I let out a series of cow calls. The bulls went crazy. Both turned and headed straight for us. They stopped short of coming out from the trees. One more cow call and the bull Stewart had a bead on stepped out. At the same time the bull cleared the trees, he let out a screamer of a bugle. Mid-bugle, Stewart anchored his 338 the best he could with his cast, pulled the trigger and dropped the bull to the ground. The single neck shot severed the bull’s spine, killing him on the spot.
Stewart, needless to say, was pleaseed. His 310 Gila bull had become a hunt of a lifetime. Stewart left the Gila with not only his bull but a slew of stories and a lifelong friend. What a hunter!

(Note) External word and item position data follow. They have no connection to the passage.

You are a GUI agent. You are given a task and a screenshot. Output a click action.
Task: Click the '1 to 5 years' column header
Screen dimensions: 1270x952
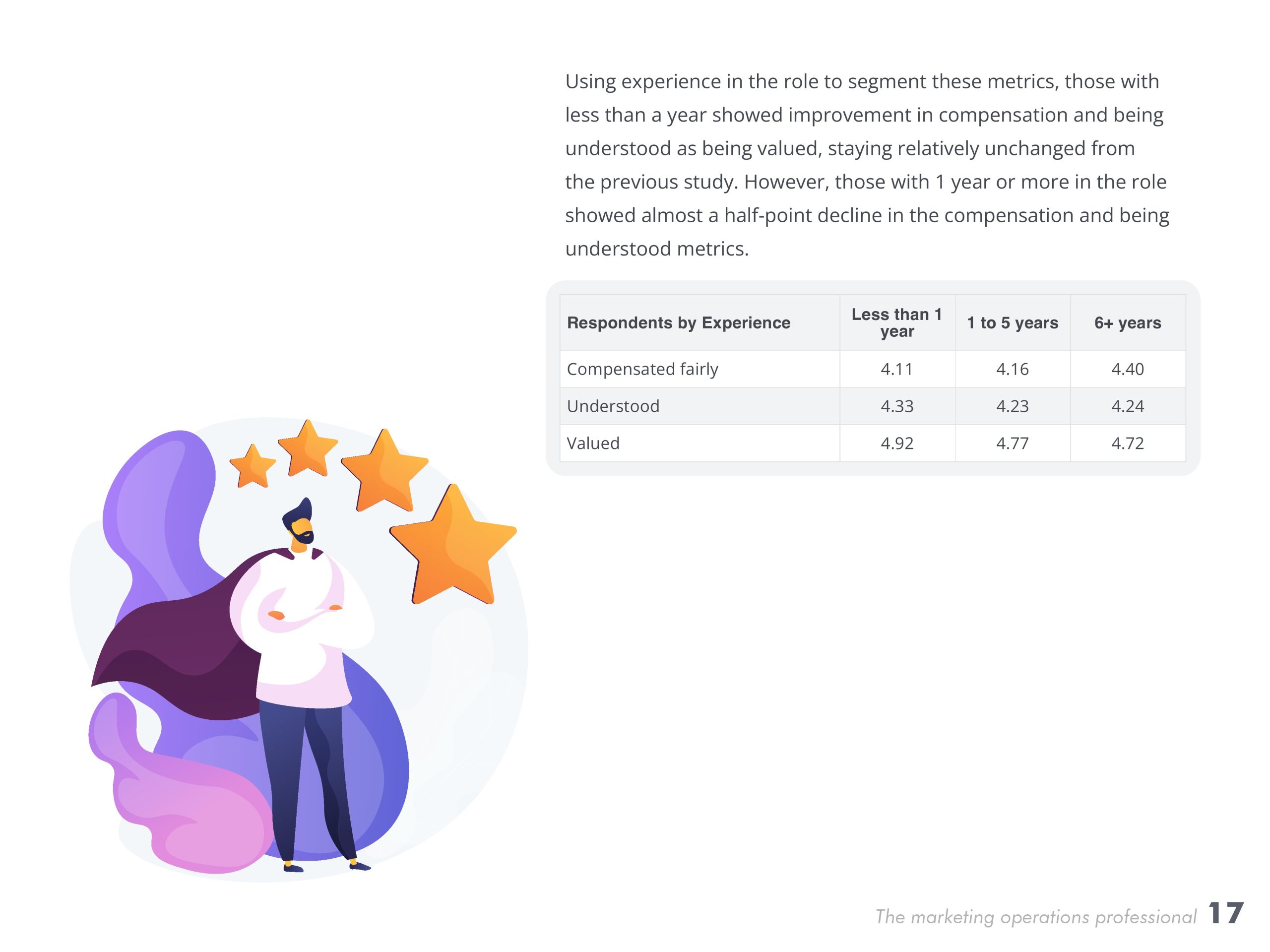[1012, 322]
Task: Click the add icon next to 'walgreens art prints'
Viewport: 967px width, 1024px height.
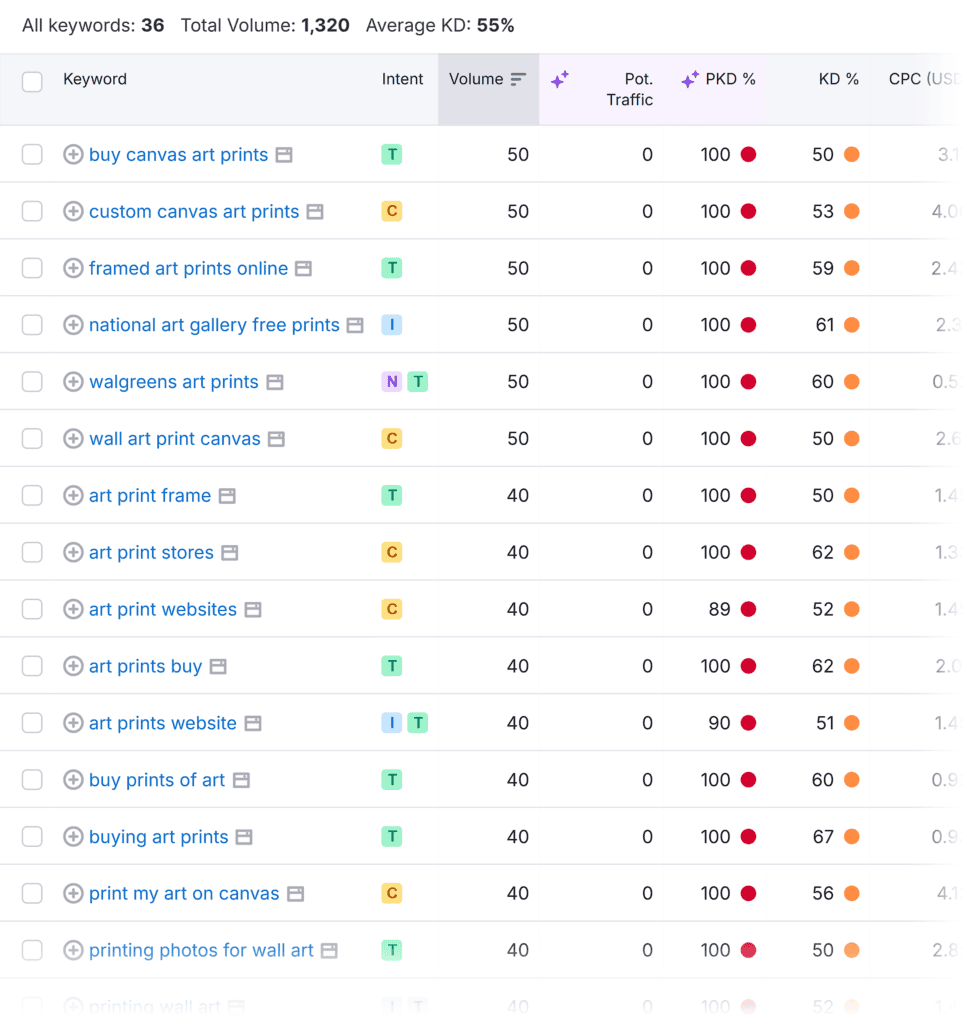Action: [x=73, y=382]
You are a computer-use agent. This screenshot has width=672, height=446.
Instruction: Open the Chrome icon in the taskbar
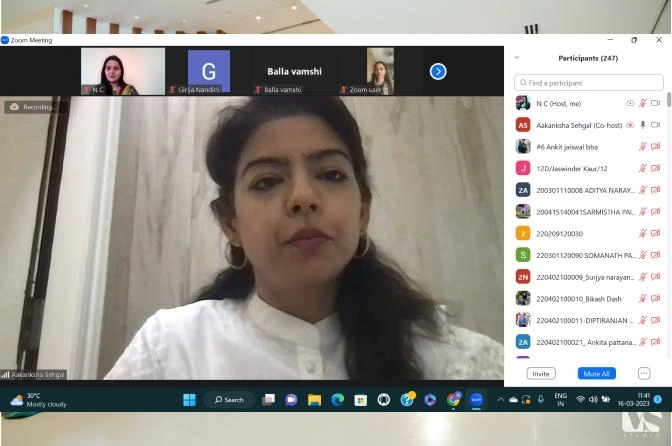coord(454,400)
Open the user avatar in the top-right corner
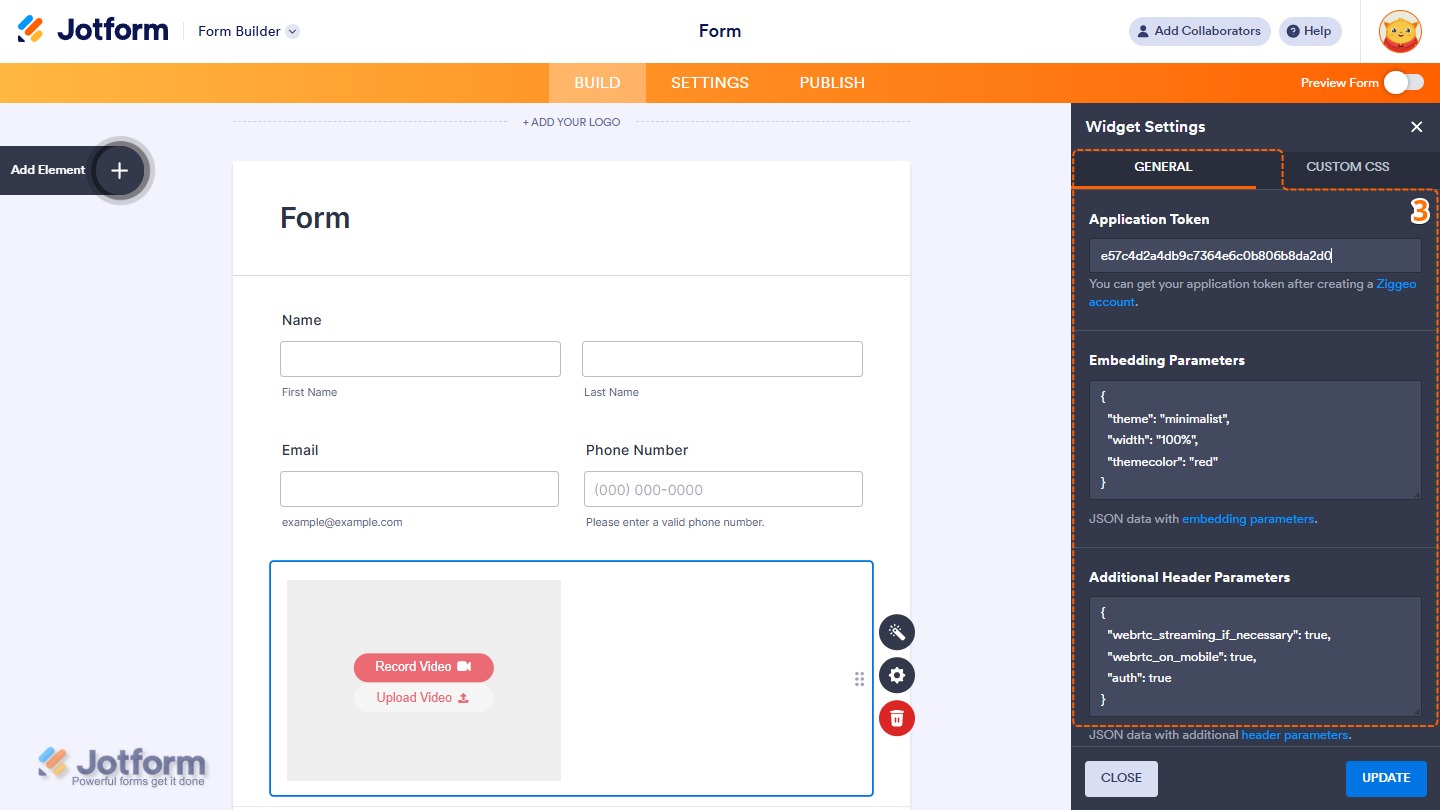 1399,31
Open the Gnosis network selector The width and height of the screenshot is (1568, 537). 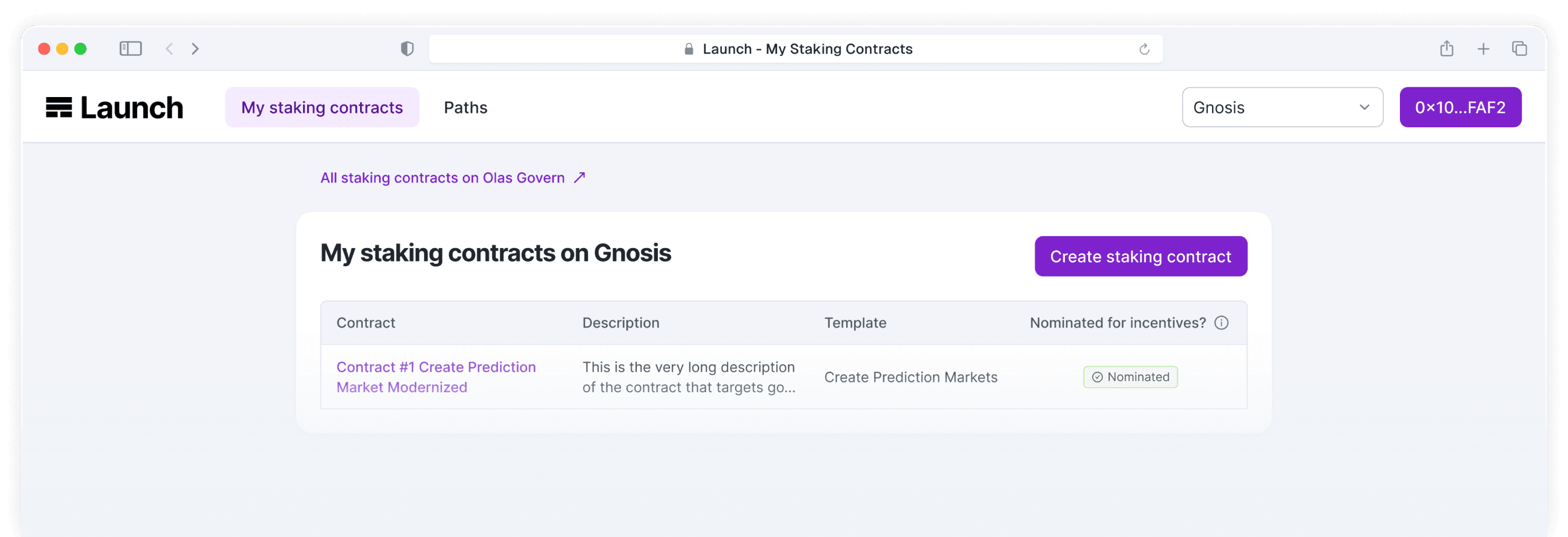click(1282, 107)
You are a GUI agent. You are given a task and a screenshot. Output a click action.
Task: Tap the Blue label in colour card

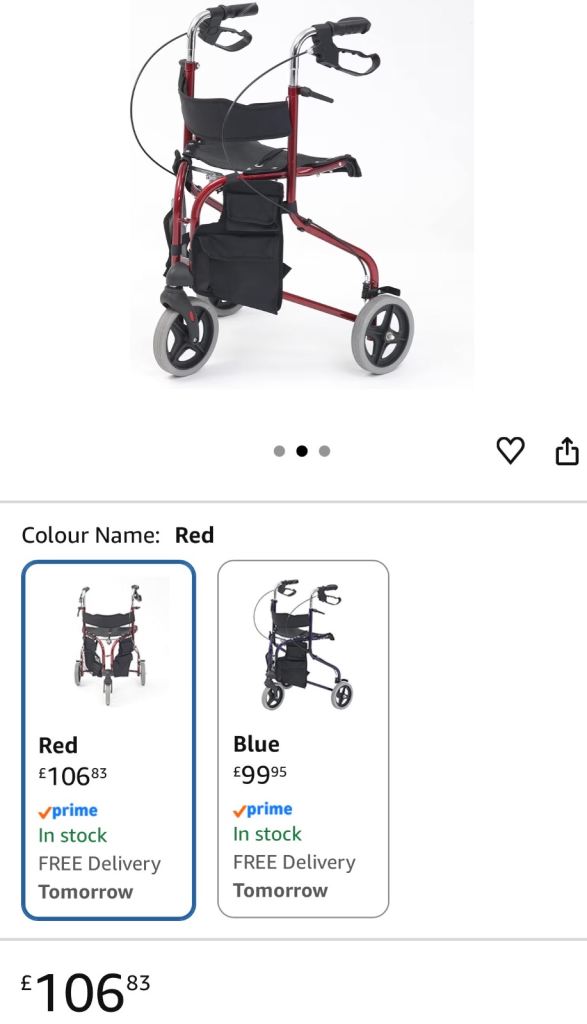tap(256, 744)
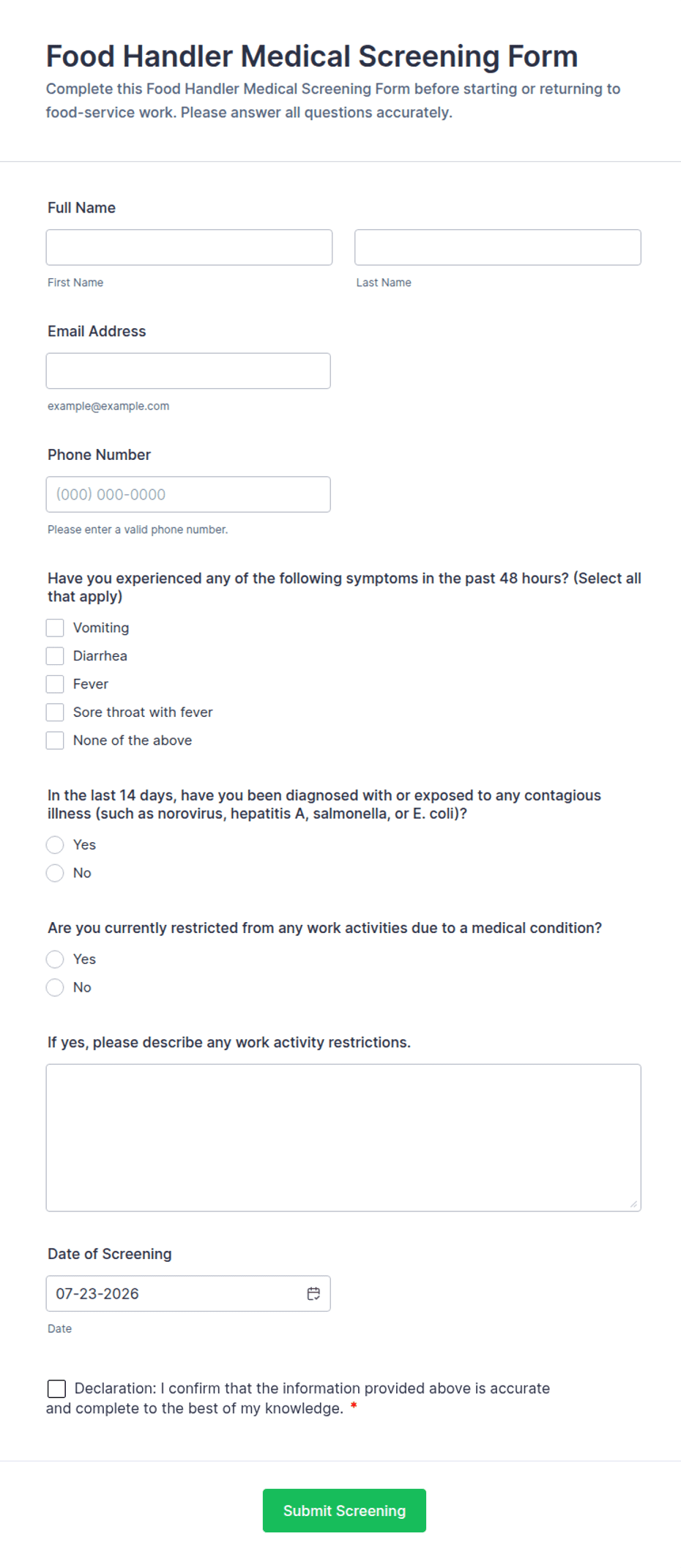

After returning to the site where the tree fell, it became obvious what had happened. When the tree was falling, Stewart had unknowingly slipped between the crotch of a branch and the trunk of the tree. One side of the tree scathed Stewart, stripping him from his horse, while the other branch went directly through the horse’s head. There was no room for error. When hitting the ground, the tree left a three-inch depression, then bounced two feet away from Stewart’s head. Any change in the series of events that lead up to this moment might have resulted in a far more serious situation. It’s still unreal that Stewart lived to tell about it. No kidding, this really happened.